Top of Provided information
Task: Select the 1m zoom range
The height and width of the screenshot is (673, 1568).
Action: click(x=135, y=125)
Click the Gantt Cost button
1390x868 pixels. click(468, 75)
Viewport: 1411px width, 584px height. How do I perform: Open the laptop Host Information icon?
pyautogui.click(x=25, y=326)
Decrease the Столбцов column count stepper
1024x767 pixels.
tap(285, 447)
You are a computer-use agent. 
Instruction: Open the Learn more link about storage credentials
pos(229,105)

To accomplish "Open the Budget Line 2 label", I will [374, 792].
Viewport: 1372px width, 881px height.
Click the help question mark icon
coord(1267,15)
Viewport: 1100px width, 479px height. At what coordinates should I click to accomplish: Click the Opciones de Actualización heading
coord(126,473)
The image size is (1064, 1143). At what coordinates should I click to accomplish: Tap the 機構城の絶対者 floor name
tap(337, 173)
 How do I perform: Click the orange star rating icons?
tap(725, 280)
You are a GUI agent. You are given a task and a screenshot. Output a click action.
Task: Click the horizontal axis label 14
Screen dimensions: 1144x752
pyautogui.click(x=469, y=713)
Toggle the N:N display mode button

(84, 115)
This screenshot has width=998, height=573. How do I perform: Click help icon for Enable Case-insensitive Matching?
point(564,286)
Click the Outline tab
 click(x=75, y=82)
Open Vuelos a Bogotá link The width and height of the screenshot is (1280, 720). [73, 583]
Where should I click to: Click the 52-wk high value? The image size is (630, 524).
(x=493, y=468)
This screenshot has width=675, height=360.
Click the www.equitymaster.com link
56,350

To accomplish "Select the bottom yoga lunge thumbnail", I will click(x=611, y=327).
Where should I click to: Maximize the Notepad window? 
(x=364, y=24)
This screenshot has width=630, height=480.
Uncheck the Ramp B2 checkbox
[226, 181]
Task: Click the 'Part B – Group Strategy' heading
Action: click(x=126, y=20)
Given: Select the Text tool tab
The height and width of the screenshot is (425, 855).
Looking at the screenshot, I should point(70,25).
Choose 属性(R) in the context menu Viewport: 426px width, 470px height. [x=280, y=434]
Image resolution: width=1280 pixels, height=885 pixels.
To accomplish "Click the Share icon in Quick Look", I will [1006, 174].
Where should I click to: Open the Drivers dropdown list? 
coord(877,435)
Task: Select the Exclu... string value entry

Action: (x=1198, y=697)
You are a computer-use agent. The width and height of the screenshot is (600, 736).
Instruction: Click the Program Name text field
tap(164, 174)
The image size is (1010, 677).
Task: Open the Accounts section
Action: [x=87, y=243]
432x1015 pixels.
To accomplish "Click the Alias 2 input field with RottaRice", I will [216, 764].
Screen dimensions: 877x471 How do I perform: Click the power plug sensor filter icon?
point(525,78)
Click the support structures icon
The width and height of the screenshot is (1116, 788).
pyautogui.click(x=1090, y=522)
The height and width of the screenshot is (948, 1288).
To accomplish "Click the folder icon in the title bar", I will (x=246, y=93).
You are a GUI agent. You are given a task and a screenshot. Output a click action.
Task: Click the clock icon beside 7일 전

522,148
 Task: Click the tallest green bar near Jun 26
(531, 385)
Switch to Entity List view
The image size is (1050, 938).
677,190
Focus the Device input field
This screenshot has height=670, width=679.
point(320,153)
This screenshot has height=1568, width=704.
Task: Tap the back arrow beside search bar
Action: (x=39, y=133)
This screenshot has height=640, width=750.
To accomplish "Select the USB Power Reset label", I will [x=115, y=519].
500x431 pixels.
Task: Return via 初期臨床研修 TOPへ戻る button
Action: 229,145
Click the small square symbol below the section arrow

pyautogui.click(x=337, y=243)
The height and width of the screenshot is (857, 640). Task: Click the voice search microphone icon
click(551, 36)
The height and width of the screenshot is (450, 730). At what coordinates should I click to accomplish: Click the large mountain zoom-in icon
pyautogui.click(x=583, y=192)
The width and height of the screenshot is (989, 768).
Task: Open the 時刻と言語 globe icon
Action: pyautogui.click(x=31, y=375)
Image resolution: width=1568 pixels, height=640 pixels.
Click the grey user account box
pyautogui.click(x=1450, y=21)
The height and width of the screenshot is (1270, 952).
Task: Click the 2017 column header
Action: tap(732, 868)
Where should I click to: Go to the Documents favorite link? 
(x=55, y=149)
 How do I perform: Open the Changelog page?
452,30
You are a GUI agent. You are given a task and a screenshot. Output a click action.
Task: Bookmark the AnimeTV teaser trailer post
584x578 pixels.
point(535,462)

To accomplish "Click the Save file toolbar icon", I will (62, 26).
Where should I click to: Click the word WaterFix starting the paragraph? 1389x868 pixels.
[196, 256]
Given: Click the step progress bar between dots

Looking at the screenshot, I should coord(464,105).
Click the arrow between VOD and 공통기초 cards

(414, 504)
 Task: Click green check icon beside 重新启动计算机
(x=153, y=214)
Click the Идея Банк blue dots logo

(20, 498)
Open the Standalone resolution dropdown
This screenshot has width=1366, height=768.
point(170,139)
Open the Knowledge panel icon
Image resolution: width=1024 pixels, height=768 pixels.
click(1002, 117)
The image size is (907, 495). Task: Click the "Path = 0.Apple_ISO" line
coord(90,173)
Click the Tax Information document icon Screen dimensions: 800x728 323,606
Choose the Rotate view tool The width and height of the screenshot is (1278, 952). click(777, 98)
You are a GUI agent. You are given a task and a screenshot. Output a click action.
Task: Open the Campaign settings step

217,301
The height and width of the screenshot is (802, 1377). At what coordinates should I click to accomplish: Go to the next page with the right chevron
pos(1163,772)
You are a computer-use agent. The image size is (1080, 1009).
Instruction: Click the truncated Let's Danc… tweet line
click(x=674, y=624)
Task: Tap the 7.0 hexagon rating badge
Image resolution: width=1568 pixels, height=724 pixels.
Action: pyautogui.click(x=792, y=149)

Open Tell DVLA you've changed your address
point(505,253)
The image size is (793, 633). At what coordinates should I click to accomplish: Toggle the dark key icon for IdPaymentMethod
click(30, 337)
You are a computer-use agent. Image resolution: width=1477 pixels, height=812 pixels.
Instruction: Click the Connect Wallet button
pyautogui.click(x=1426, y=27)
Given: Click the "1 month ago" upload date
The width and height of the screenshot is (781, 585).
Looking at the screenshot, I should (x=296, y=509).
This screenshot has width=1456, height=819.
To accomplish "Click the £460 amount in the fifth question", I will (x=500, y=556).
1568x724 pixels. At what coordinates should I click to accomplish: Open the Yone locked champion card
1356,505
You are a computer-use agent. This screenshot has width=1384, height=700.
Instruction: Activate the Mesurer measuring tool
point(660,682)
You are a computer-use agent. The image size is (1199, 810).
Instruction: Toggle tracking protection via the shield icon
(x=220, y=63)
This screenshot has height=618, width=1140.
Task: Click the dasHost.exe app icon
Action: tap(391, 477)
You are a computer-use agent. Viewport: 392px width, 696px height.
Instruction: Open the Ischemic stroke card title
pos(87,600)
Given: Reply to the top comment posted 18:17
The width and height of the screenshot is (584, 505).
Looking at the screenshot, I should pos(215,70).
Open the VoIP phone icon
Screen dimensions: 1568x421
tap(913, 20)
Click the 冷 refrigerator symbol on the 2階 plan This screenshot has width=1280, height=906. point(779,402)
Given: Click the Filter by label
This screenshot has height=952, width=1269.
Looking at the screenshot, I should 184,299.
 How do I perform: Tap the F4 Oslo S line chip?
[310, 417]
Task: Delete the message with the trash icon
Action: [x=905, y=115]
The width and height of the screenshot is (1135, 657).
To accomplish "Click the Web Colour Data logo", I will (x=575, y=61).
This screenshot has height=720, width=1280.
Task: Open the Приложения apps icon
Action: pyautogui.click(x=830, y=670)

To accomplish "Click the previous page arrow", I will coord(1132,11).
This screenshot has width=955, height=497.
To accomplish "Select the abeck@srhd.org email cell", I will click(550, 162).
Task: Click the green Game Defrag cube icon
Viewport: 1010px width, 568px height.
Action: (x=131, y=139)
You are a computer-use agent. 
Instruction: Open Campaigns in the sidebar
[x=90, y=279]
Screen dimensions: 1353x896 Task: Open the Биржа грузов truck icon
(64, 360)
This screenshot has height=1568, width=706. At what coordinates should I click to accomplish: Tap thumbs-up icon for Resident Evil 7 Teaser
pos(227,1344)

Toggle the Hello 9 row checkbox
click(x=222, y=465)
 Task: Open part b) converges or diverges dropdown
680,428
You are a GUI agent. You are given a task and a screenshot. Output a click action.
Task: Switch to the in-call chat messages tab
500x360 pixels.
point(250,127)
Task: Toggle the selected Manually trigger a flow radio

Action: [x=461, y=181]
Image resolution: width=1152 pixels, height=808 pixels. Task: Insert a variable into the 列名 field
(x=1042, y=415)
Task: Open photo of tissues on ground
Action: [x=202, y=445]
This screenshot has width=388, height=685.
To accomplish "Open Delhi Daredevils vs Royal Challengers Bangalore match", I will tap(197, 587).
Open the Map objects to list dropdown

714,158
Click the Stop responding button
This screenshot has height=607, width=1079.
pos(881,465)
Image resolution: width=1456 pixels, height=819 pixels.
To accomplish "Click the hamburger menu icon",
Bottom of Provided information
Directions ▸ From the records above, retype only the lines starting at the line that contains "The image size is (907, 495)." and ending at the line that contains "You are a computer-use agent. The image size is (1080, 1009).", both included.

Answer space ▸
The image size is (907, 495). Task: Click the "Path = 0.Apple_ISO" line
coord(90,173)
Click the Tax Information document icon Screen dimensions: 800x728 323,606
Choose the Rotate view tool The width and height of the screenshot is (1278, 952). click(777, 98)
You are a GUI agent. You are given a task and a screenshot. Output a click action.
Task: Open the Campaign settings step

217,301
The height and width of the screenshot is (802, 1377). At what coordinates should I click to accomplish: Go to the next page with the right chevron
pos(1163,772)
You are a computer-use agent. The image size is (1080, 1009).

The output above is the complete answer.